22. Dua lelaki yang berbeda

466 26 32
                                    

"Udah jatuh cinta sama gue?"

"Udah." jawab Rily dengan kerjapan polos matanya. Tatapan mengintimidasi yang dilayangkan Raka kepadanya, membuat Rily terhipnotis begitu saja.

"Eh, eh! Enggak kok! Ih, kak Vian apaansih!" Rily merengek malu, ia menutup wajahnya dengan kedua telapak tangan. Baru sadar, bahwa dirinya kelewat lugu menjawab pertanyaan Raka. "Kak Vian tuh kalo nanya mukanya jangan gitu dong! Datar banget," cibir Rily, menutupi salah tingkahnya.

Raka mendekat, tangannya bergerak naik. Mengacak puncak kepala Rily. "Terus gimana, hm?"





Rily mematung.





Begitu juga dengan Raka yang refleks menurunkan tangan.




"Rily?"


Rily mengerjap, menoleh kepada Ica yang datang dengan raut wajah khawatir.

Ica menutup mulutnya dengan telapak tangan, kaget. "Gue ganggu ya? Maaf, maaf. Tadi Lala suruh gue nyari lo, kelamaan. Takut lo kenapa-napa. Gue pamit ya, kak Raka, Rily. Bye!" Ica membungkukkan badannya sebentar, lalu berbalik badan, hendak melangkah pergi.

Namun Rily langsung mencekal tangan gadis itu. "Ayo!" tangan Rily yang bebas, memegangi dadanya yang berdegup kencang. Ia meninggalkan Raka tanpa menoleh kebelakang. Ica yang tidak tahu apa-apa, hanya bisa menurut saja saat tangannya ditarik oleh Rily.

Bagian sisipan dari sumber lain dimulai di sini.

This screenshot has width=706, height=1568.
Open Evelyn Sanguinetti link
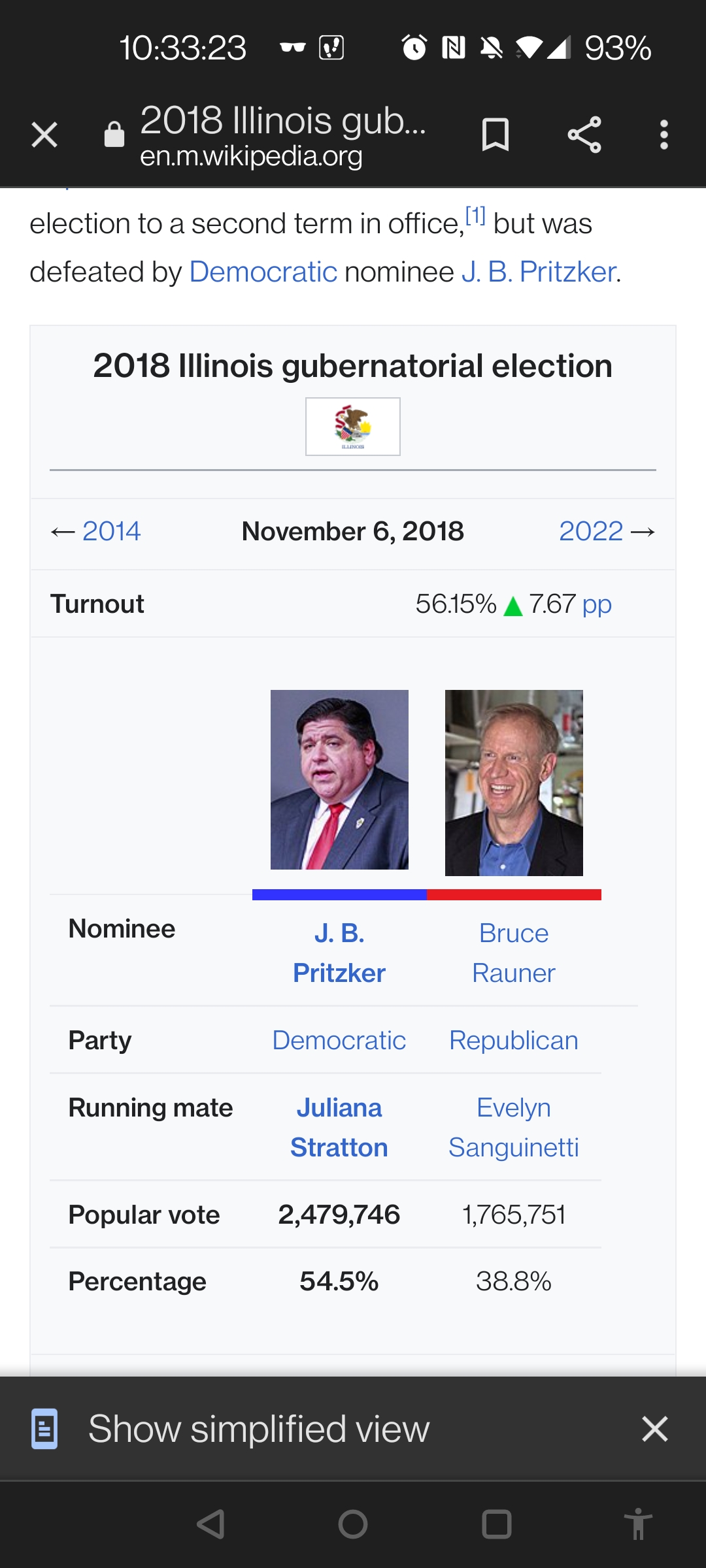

Raka yang memandangi itu, menipiskan bibir. Ia tersenyum miris. Sudah lama tidak merasakan debaran yang membuatnya candu.

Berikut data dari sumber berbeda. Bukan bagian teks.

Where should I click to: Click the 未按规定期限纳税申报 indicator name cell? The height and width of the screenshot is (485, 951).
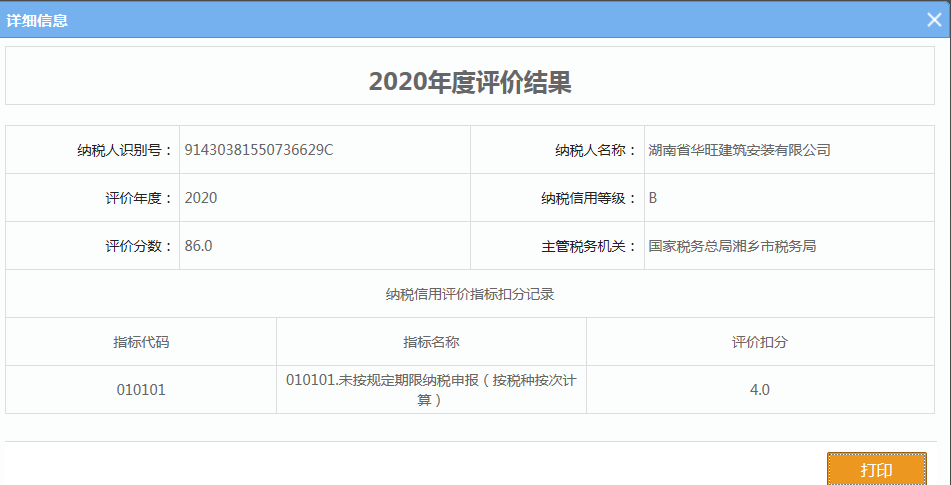pyautogui.click(x=431, y=390)
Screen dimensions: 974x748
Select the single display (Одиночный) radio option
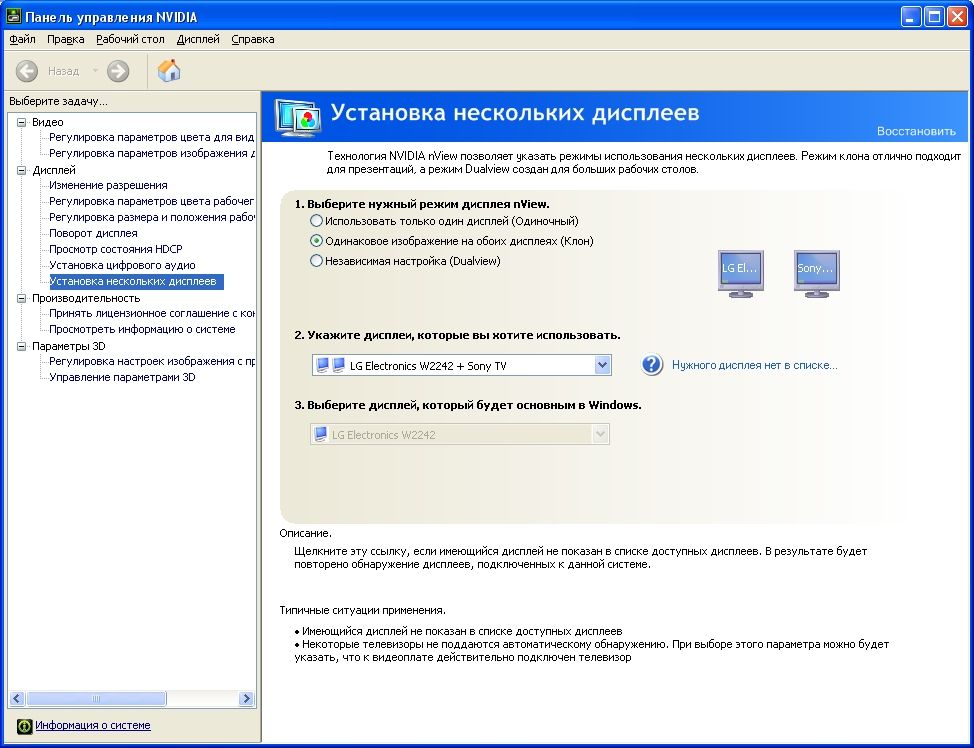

Sesampainya di meja tempat kelompok Ica dan Rily berkumpul. Rily langsung duduk di kursinya sembari memegangi dada. "Gue haus, minum, minum!" serunya tergesa-gesa.

Ica yang selalu membawa botol minum kesayangannya kemana-mana, segera memberikannya pada Rily. "Lo kenapa sih? Padahal abis liat cogan, tapi reaksinya kayak abis liat setan." Ica duduk di samping Rily, memperhatikan gadis mungil di depannya yang sedang meneguk air.

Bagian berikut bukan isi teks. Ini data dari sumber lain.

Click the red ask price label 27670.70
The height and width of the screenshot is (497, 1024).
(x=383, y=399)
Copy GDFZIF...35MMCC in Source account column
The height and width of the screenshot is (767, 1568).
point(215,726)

"Tau nih si Rily, disuruh nyari buku gak balik-balik. Keburu siap nih tugas," ucap Lala dan merapikan bukunya yang berantakan. "Enak ya, terima beres." sindirnya tidak sepenuhnya serius.

Rily menutup botol minuman di tangannya, ia tersenyum kecut. "Maaf ya La, gue tadi udah cari bukunya. Tapi nggak ketemu, ya jadi gitu deh." Rily mengedikkan bahu.

Lala mencibir. "Seharusnya lo balik tadi, bantuin gue sama Ica nulis."

"Udah, ikhlasin aja La. Lain kali, kalo kita sekelompok. Rily sendirian yang ngerjain, hehe... "

Rily sontak menoyor kepala Ica. "Yang bener kalo ngomong." ia kembali menatap Lala. "Mau gue traktir gak?"

"Mau!"

"Nyogok lu?"

Rily nyengir kuda. "Kan mau minta maaf," ia mengedip-ngedipkan mata. Berusaha terlihat menggemaskan di mata Lala, agar gadis kurus itu memaafkannya.

"Dih!" Lala mencubit gemas pipi cubby Rily. "Nah, yuk traktir gue sama Ica."

"Yeay!"

"Yaye yaye, sakit nih pipi gue, ah!" Rily mengusap-ngusap pipinya yang memerah. Ia menatap kesal Ica yang sudah melompat kegirangan. "Kuy lah, laper gue." ucapnya dan berjalan keluar pintu perpustakan.

***

Lelaki jangkung itu berjalan santai menyusuri koridor dengan kedua tangan yang dimasukkan kedalam saku celana. Baju seragam yang tidak dimasukkan ke dalam celana, dua kancing seragamnya dibiarkan terbuka, memperlihatkan sedikit bagian atas dada bidangnya. Dasi yang dijadikan heandband, kedua telinga yang tersumpal dengan headset. Tas yang hanya tersampir di bahu kanan, dengan mulut yang sibuk mengunyah permen karet.